Entice


São dez horas da manhã e lá está ela, o vestido é feminino e inocente, preto ele cobre metade de suas coxas brancas como açúcar, e tão doces quanto. O sapato quebra a inocência trazendo uma determinação inigualável, com passos fortes ela desce a rua, pé ante pé, o salto parece ignorar o chão tortuoso do calçamento esburacado. A última coisa que avisto pela janela é a posição das mãos, que mantém um ritmo similar ao dos passos largos, o cabelo parece seguir a deixa num movimento absolutamente uniforme, ela flutua em câmera lenta ao entrar pela porta do prédio.

Me preparo para recebê-la simulando surpresa, meus pés vão para a mesa e as mãos logo se encarregam de buscar o primeiro manuscrito que conseguem alcançar na mesa de madeira. Enquanto leio falsamente as palavras porcamente impressas pela impressora defeituosa minha cabeça tenta manter o controle da situação: ela está na portaria, ela está esperando o elevador, entrou no elevador, a porta abriu, lá vem ela...
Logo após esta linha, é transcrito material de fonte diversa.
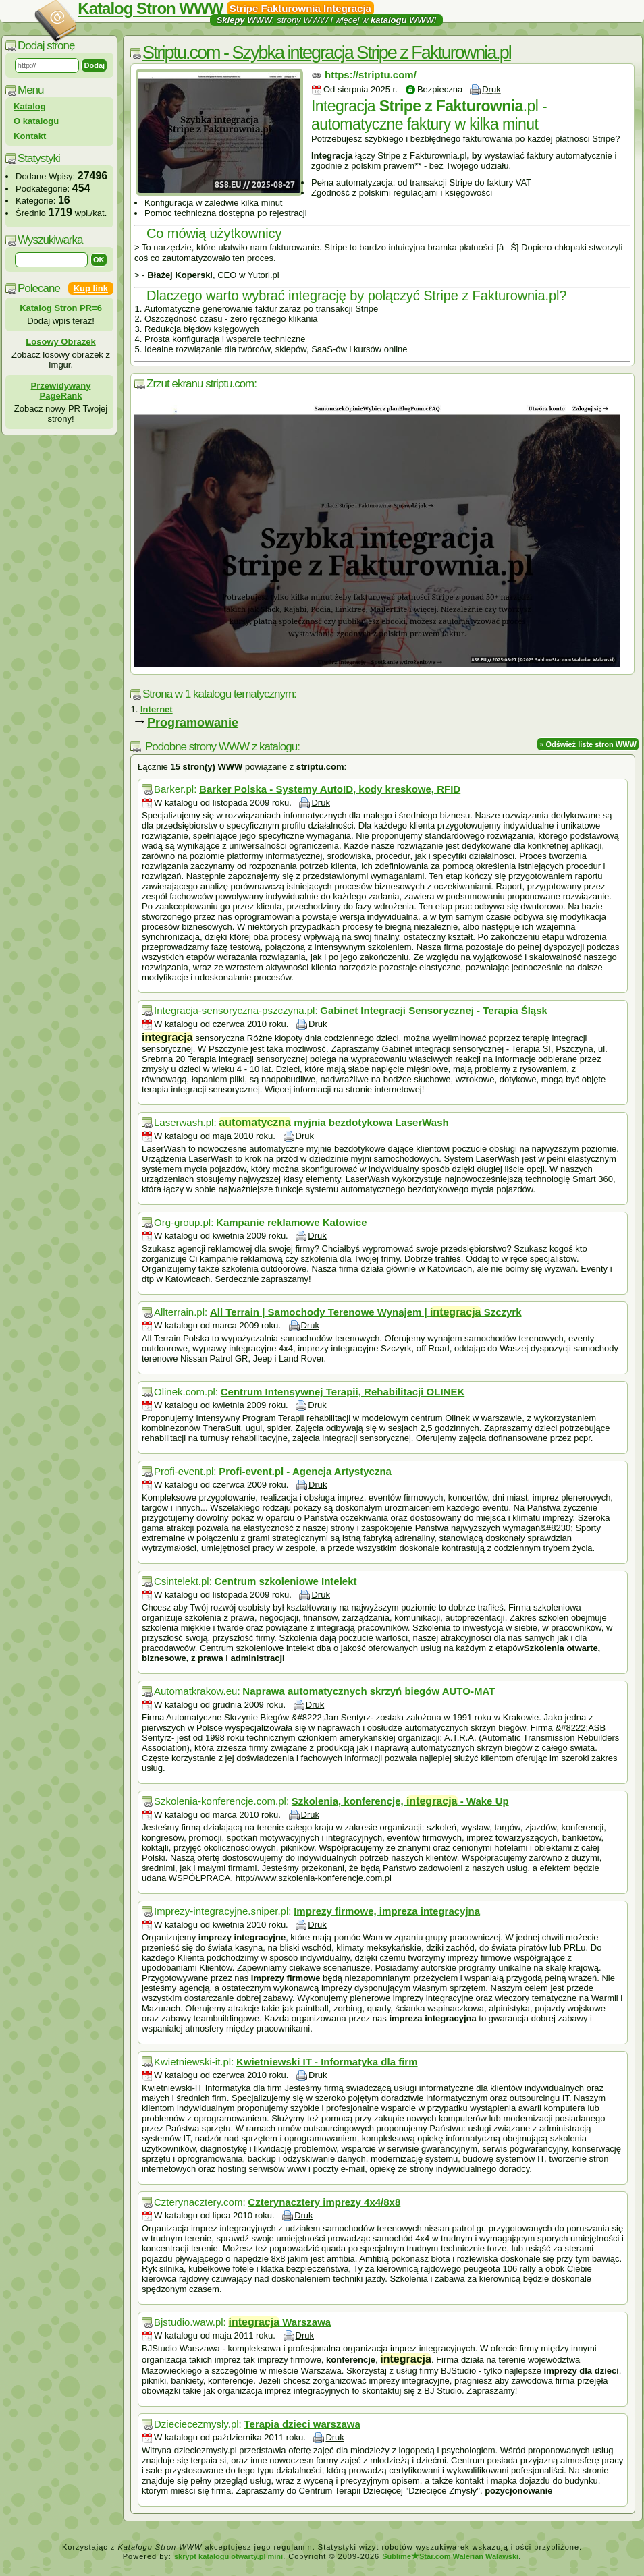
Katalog (30, 106)
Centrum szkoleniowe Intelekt (286, 1581)
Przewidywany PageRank (61, 391)
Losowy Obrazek (60, 342)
Levanto os olhos do papel para olhar através do cubículo de vidro, vejo apenas seu rosto surgindo por trás das horrendas divisórias como o Sol nascendo no horizonte, os olhos dela rapidamente me localizam, os cílios pesados fazem cena para o olhar firme, ela quer mostrar para que veio, a determinação impressa na testa levemente franzida, mas o batom vermelho está lá, como se mesmo que por descuido ela tentasse me agradar.

Meus olhos voltam para o manuscrito assim que o barulho dos sapatos fica audível, mesmo que abafados pelo carpete empoeirado, ouço a porta de vidro batendo na maçaneta metálica, o perfume invade o cubículo e o couro da cadeira soa satisfeito quando ela senta.

Levanto meus olhos e pergunto com uma voz firme: "Esqueceu algo Hanna?", ela parece ignorar todos os funcionários que ainda parecem estasiados pela sua entrada e insistem em olhar pelas - nada privativas - paredes do lugar, a bolsa vai ao chão, as pernas se cruzam e ela se faz confortável... "Precisamos revisar o último parágrafo, - me diz - não gostei do final".

Coloco o manuscrito na mesa e os pés novamente no chão, concordo com um olhar e um maneio de cabeça e complemento: "Vamos reescrevê-lo juntos, mas não aqui...", anoto num papel a hora o e o lugar, e ela sai com um sorriso no rosto.